The support shown by the two governments was also set to boost Johor developments. Among the projects that Temasek Holdings Ltd and Khazanah Nasional Bhd to develop Marina South and Ophir-Rochor in Singapore, Urban Wellness at Medini North and the 85.5 hectare Resort Wellness project joint venture development with E&O Bhd.

“Both governments have agreed to a Johor-Singapore My Rapid Transit and the KL-Singapore High-Speed Rail which is viewed positively by the rest of the world.”

Kenanga Research believed that Johor’s property sector would soon be comparable to Klang Valley. It highlighted that new launches of cluster homes in gated and guarded communities were being priced at RM700,000 to RM850,000 per unit in prime areas with semi-detached and bungalows easily clearing the RM1 million level.

These prices were almost a 40 per cent to 70 per cent increase from 12 to 18 months ago.

“Current pricing is narrowing towards average Klang Valley pricing while in the past, Johor used to command steeper discounts of 25 to 35 per cent over the last six years,” said Kenanga Research.

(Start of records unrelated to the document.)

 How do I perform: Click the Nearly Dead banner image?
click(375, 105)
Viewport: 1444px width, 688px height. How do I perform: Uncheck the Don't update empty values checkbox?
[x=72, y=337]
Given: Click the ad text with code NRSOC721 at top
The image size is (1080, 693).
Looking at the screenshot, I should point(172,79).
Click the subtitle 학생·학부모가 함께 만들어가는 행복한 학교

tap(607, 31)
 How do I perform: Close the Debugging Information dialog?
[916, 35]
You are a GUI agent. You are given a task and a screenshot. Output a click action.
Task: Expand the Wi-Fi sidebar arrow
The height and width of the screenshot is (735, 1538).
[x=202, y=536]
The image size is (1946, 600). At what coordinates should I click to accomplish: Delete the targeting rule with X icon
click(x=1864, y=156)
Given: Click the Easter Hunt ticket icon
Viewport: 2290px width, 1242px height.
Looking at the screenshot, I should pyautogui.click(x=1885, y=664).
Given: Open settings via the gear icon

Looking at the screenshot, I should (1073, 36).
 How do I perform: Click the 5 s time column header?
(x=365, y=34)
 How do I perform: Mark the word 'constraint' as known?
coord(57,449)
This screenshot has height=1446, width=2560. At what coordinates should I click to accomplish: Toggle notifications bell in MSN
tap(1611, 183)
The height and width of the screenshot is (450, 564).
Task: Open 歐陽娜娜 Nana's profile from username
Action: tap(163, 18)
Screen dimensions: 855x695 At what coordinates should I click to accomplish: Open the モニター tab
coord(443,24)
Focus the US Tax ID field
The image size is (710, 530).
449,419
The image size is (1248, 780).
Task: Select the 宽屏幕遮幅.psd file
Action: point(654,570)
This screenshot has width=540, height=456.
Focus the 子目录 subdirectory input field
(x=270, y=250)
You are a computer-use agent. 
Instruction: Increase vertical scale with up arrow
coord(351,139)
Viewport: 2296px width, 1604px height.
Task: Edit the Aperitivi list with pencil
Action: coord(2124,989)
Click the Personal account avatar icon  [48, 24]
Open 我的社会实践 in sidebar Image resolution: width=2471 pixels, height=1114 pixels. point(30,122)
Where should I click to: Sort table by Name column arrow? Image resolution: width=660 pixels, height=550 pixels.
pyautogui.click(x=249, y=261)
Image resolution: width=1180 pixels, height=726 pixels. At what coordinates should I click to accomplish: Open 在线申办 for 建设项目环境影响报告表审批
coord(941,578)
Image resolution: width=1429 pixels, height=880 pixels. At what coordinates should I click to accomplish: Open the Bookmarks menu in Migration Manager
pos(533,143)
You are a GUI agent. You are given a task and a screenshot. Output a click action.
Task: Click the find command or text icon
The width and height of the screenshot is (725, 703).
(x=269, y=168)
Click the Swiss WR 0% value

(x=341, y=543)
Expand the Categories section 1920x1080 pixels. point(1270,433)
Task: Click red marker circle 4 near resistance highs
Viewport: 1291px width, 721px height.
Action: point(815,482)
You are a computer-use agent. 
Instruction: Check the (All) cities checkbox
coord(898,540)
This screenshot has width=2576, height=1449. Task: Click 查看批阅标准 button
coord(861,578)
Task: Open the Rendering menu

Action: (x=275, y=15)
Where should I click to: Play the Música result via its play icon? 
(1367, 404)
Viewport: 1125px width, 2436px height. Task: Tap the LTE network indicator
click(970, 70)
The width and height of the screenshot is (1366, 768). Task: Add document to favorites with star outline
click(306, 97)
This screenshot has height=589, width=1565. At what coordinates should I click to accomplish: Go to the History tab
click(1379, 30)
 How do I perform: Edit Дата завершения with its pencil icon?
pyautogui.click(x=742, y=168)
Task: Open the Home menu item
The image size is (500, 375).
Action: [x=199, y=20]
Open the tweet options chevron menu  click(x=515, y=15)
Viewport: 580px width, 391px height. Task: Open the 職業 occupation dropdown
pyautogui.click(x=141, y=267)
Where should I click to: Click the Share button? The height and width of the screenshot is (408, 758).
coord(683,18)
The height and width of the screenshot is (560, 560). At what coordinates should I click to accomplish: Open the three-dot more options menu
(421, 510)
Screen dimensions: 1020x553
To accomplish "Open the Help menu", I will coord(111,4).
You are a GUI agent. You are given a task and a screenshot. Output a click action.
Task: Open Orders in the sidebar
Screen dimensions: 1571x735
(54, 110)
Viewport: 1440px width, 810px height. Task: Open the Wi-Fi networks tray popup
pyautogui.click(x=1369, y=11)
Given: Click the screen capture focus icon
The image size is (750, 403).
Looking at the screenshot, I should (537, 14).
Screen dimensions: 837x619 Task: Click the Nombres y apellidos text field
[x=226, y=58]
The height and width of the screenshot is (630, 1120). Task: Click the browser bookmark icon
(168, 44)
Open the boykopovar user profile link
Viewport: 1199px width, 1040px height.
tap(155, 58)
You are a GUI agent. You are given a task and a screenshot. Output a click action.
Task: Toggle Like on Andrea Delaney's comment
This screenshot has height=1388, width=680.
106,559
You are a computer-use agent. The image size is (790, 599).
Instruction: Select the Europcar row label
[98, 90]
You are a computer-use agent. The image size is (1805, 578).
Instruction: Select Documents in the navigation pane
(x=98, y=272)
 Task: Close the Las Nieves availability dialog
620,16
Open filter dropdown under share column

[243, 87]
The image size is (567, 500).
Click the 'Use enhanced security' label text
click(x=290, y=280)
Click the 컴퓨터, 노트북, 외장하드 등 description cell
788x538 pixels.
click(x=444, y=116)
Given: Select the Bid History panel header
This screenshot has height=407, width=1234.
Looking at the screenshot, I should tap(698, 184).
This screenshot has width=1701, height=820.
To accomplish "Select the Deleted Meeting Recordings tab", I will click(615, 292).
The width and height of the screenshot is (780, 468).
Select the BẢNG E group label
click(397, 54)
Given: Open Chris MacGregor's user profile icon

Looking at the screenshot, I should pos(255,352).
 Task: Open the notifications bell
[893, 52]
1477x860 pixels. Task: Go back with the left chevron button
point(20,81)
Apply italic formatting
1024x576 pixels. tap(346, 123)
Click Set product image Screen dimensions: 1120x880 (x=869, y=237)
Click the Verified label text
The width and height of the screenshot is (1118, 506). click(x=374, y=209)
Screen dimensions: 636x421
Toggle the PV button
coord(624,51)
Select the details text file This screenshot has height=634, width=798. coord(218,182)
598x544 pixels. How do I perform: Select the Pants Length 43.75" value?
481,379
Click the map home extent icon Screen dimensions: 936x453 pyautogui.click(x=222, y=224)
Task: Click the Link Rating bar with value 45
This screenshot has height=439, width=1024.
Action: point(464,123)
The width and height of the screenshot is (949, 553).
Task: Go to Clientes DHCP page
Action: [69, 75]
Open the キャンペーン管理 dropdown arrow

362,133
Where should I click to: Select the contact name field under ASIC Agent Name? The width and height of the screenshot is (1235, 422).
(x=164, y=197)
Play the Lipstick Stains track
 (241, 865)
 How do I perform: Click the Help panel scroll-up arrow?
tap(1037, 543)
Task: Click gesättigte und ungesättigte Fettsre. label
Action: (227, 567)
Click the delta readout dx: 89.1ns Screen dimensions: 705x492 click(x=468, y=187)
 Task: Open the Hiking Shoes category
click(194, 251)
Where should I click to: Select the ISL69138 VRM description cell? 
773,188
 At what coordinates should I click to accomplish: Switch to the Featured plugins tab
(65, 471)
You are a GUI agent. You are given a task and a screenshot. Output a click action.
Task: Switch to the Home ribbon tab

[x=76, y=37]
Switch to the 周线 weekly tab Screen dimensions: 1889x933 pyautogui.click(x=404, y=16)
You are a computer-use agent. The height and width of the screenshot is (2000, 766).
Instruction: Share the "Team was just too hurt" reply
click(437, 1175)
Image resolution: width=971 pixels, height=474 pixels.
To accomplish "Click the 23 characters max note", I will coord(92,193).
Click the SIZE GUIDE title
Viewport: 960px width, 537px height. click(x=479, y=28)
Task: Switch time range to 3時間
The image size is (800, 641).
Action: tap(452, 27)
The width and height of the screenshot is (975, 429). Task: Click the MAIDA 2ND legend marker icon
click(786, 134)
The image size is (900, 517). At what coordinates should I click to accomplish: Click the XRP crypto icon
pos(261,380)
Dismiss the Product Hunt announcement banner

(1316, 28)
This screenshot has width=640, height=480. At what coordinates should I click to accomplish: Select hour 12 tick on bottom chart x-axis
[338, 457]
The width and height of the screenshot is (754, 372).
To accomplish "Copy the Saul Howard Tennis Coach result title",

The research house predicted that prices would eventually exceed Klang Valley as foreign buyers and Johorians earning in Singaporean dollars have greater spending power in the backdrop of the state’s relatively cheaper real estate market.

“We believe that there will be a two-tiered market in Johor: the investors/foreign market and the local market. As of now, the non-Nusajaya market (areas closer to the Johor Bahru city centre) is mostly driven by locals working in Johor while the Nusajaya areas are mostly occupied by foreign buyers who enjoy ‘international lot’ status with no foreign buyers restrictions,” Kenanga Research explained.

As such, the non-Nusajaya areas are largely driven by sustainable organic population, typically owner-occupiers rather than investors.

On the other hand, Kenanga Research believed that Nusajaya would see greater price speculation given the number of foreign buyers who typically see properties as investments.

“This will result in a greater push of capital values as seen with recent launches while we understand high-end launches in the near future could be averaging between RM900 to RM1,200 per square foot.”

The research house expected this trajectory to continue over the next few years since residential yields in those areas had still been commanding six to 13 per cent for properties bought three to five years ago.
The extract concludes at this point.